* _REQUEST_: Print every line of the listing, from the line containing "Task: Open the view options dropdown arrow" down through the end of the listing, and omit the pictures.

* _SUPPLIED RECORDS_:

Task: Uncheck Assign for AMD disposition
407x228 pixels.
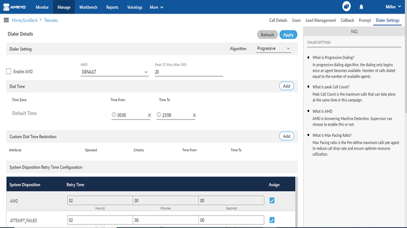Action: (x=272, y=201)
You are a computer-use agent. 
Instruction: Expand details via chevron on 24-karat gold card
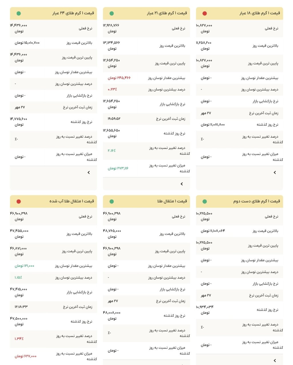click(89, 172)
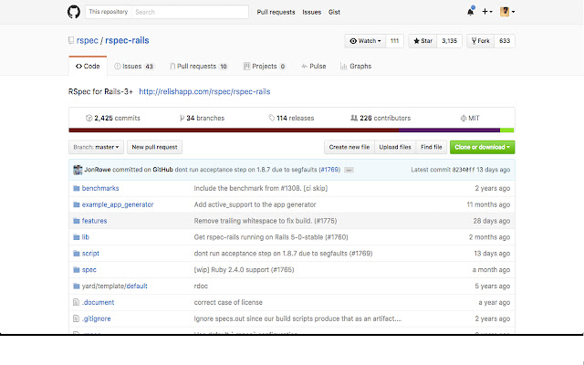Open the plus create-new dropdown
This screenshot has width=584, height=365.
pyautogui.click(x=488, y=12)
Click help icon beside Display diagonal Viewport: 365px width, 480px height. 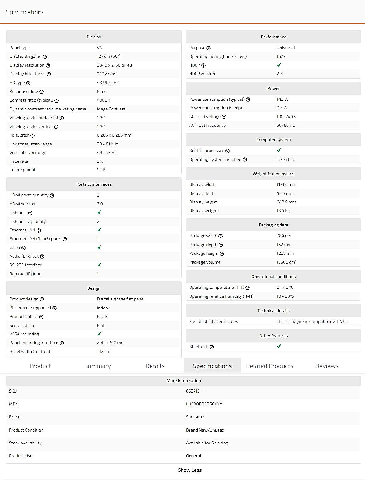coord(45,57)
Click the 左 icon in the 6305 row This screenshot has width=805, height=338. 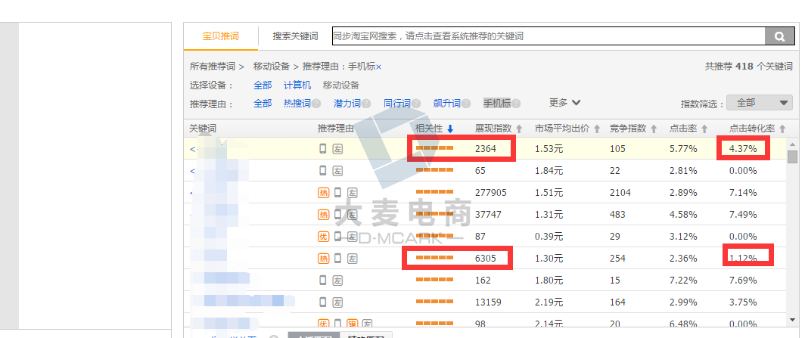coord(353,259)
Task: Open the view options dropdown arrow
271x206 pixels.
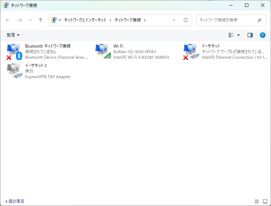Action: click(x=238, y=35)
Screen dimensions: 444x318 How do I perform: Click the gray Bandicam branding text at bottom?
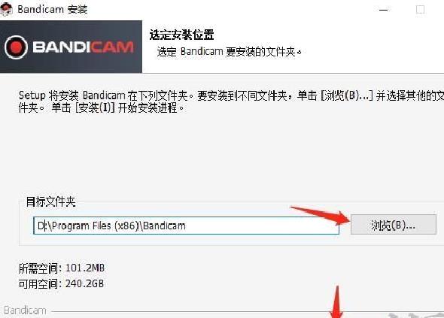point(25,310)
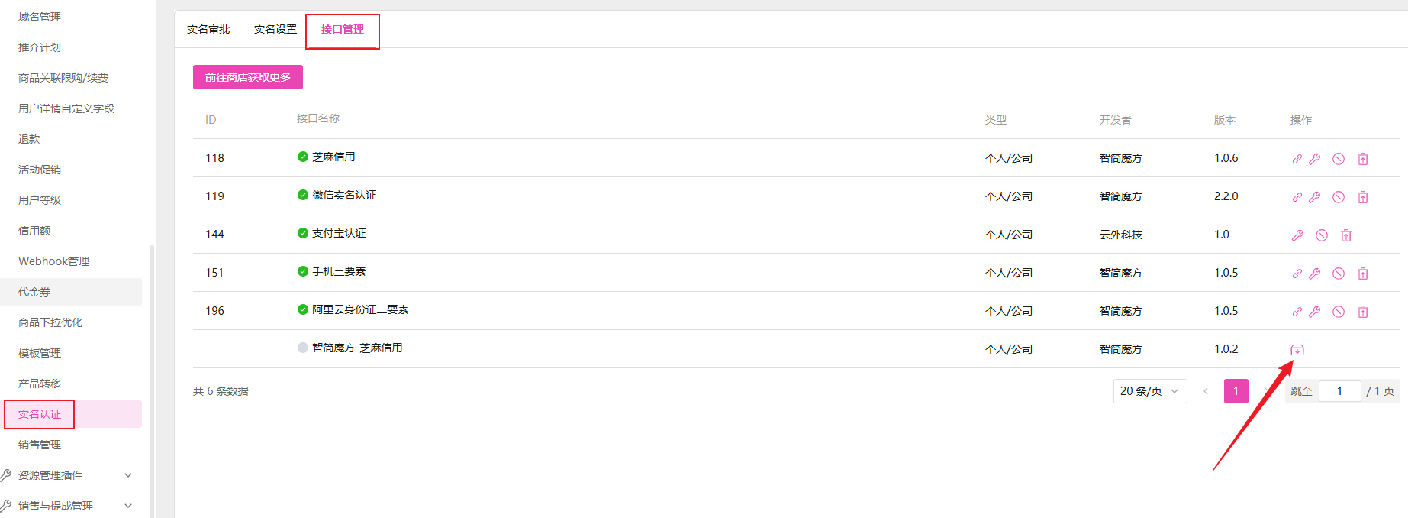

* _RESULT OF THE EXERCISE_:
Task: Open the view options dropdown arrow
271x206 pixels.
Action: click(x=238, y=35)
Screen dimensions: 444x318 How do I perform: Click the gray Bandicam branding text at bottom?
point(25,310)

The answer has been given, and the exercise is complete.